Thursday, October 29, 2009

Last week, a friend of mine, Robin, sent me an invite to an event called Hallow-Green. It was a launch party of sorts for a very cool "green" project created by Florida State students and community members of Tallahassee, called Alley Sprouts.

Their mission is to transform the rather dingy, concrete-laden area of Gaines St. and Railroad Ave. into a more visually interesting facet of Tallahassee culture. They've moved into a little alley overlooking a bar and a music venue and have transformed the blighted alley into something to be proud of. The Alley Sprouts hope to keep these "art/plant zones" well looked after and to host several art events throughout the year. Check out their very impressive blog here -->

As I was skimming over the invite, I caught two words that made my eyes light up - "bake sale". I quickly asked Robin if I could bake something to bring to the event and she replied yes, yes, of course. I got right to it. I figured something vegan would be best to bring since I was dealing with the environmentally conscious and since I had been aching to use the last of my pumpkin butter from the previous post, decided that I would make pumpkin bread and banana bread. Breads would also be especially convenient to bring to an outside bake sale, no plate or fork required.
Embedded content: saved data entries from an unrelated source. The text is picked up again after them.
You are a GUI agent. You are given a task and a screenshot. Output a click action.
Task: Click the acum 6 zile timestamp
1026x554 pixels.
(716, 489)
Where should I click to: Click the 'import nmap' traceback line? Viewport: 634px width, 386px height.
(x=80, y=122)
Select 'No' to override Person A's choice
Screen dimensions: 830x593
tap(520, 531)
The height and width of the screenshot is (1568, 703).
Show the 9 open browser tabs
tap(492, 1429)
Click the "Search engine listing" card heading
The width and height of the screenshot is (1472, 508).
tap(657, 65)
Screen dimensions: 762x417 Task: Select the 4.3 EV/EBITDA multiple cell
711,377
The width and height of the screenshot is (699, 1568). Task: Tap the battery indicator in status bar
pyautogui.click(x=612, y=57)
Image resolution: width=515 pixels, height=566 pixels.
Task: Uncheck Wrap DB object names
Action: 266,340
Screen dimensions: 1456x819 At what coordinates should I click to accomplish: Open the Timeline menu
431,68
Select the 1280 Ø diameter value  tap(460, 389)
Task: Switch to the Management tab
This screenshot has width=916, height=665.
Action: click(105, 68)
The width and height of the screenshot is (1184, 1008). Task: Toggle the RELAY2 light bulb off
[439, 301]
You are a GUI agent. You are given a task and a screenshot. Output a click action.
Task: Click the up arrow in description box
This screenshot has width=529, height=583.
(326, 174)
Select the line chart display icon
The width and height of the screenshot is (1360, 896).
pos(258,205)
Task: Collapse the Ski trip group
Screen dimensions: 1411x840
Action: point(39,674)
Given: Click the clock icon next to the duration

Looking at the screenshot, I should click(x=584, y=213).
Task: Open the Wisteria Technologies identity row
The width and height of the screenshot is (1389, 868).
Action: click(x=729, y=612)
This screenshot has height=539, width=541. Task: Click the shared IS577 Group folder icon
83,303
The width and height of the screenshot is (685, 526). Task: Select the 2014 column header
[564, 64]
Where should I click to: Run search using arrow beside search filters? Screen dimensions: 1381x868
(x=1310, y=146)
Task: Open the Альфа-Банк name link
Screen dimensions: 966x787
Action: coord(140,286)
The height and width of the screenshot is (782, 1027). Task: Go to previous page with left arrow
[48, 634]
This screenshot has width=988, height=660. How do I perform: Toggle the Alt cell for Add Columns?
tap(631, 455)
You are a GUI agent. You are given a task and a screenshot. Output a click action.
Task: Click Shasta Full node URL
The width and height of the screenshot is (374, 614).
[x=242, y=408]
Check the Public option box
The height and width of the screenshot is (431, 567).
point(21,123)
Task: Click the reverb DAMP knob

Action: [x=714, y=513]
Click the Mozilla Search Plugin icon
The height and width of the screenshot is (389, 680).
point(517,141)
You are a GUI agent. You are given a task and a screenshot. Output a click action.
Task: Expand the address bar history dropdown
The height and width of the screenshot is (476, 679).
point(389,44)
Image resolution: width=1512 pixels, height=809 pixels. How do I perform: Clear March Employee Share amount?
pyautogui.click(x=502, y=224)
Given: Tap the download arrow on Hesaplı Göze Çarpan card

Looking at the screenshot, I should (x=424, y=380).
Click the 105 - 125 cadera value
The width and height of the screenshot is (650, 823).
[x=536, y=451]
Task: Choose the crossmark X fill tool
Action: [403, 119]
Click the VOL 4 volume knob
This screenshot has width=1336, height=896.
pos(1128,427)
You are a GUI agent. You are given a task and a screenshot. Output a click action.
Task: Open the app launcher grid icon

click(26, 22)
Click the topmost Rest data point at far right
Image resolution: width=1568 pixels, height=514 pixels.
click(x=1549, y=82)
I chose these recipes because they are super easy! So easy, infact, that you might just have to pat yourself on the back and gaze lovingly into the oven.

First up, the vegan pumpkin bread, adapted from the
Fat Free Vegan Kitchen

1 cup cup sugar
1/2 cup dark brown sugar
1 cup canned pumpkin
1/4 cup canola oil
1/4 cup applesauce (I used pumpkin butter, highly recommended)
1/2 cup water
1 tablespoon Ener-G egg replacer (I did not use this and found that the bread sank a little after baking, maybe that's why...drat.)

1 2/3 cup flour ( I used whole wheat - go fiber!)
1 teaspoon baking soda
1 teaspoon cinnamon
3/4 teaspoon ginger
3/4 teaspoon salt
1/2 teaspoon baking powder
1/2 teaspoon nutmeg
1/8 teaspoon cloves
nuts and flaked coconut are nice additions but completely optional.

Preheat oven to 350 F. Grease a regular sized loaf pan or a dozen muffin cups - I used a margarine made by Earth Balance that consists mostly of vegetable oil.

Combine the wet ingredients in a medium-sized mixing bowl and blend well. In a large bowl, combine the dry ingredients. Add the liquid mixture to the dry, and stir until just combined - otherwise you risk making a tough bread.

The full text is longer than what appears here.